When was the first time you really felt like a grown up (if ever)?

Grown-up-edness arrived at a cricket match when I was in my mid-twenties.

My father-in-law had been diagnosed with a rare form of stomach cancer. The cricket team we were with, was formed of young medical people. The talk was about how hopeless his case was.  It dawned on me that this was us being propelled into true adulthood. His diagnosis was the end of youthful free will. We were both only children, and the buck, at that moment, very clearly stopped with my husband. 16 years later 3 parents had endured terminal illness and death. But we had two gorgeous young children whose arrival had kept us sane in rather difficult times. Sometimes in life, you just have to play the ball that is bowled to you, not the one you imagined.

A cricket quote to end.

#1070 theoldmortuary ponders

If you had a million dollars to give away, who would you give it to?

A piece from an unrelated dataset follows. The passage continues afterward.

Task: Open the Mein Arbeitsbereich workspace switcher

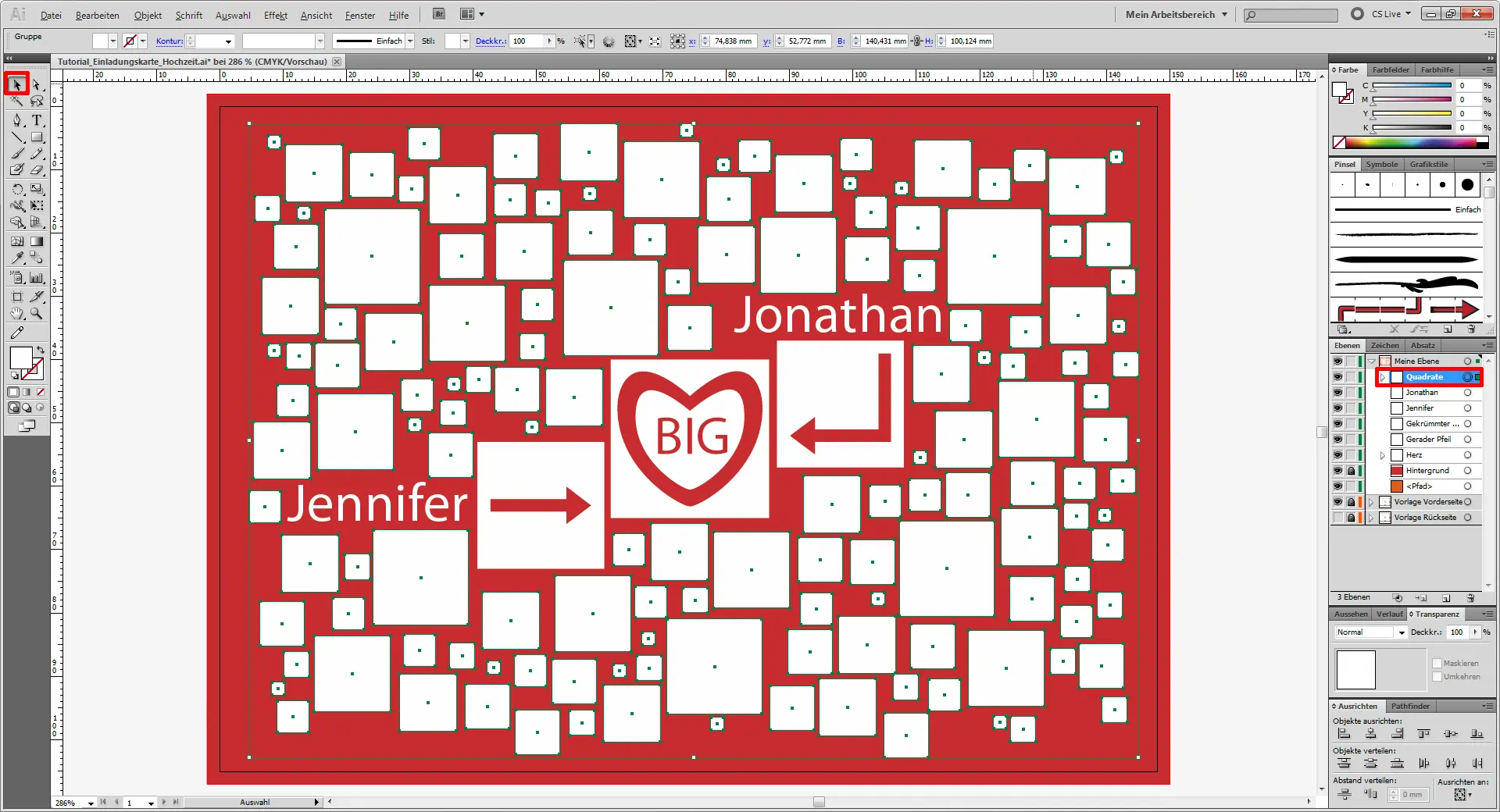Action: 1176,14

I’ve pondered sudden windfalls of large amounts of money for most of my adult life. I have also pondered just how long the words One million would still have the cachet of seeming like unimaginable wealth. I realise all these things are relative.

Lets chip away at the One Million Dollars.

£ 765,155 pounds would not even buy me my first flat in South  London which had 3 bedrooms.

A suburb where people with ‘normal’ jobs owned or rented normal sized flats in unremarkable streets.

Going back further to when I was first properly aware of the true value of money and how I had to work to earn it.

Right now if I had a windfall of  £765, 155 the last thing I would be doing is giving it away, away.  My family could be more comfortable and I could make a difference to small, local organisations and charities by making bigger donations than I  do now.

How much longer can the word Million continue to pretend that it represents unimaginable wealth?

#1067 theoldmortuary ponders.

Lin Deacon

Lin Deacon

Who are your favorite artists?

My favourite artists are my friends who happen to be artists. And artists who I meet and like, whose work interests me.

I realise this may be a poorly written question trying to probe which are my favourite works of art, but just as I would in an exam I will answer the question, not what I think the question is.

Clare Law

https://www.clarelaw.co.uk/

Obviously this only works for contemporary artists or artists who I feel I know through reading biographies, autobiographies or watching documentaries.

Jill Coughman

Jill Coughman RIP

I am far too much of a diplomat to write about artists and their art that I dislike, but I can say that I love the work of Rothko but I rather doubt if I would have liked him one bit.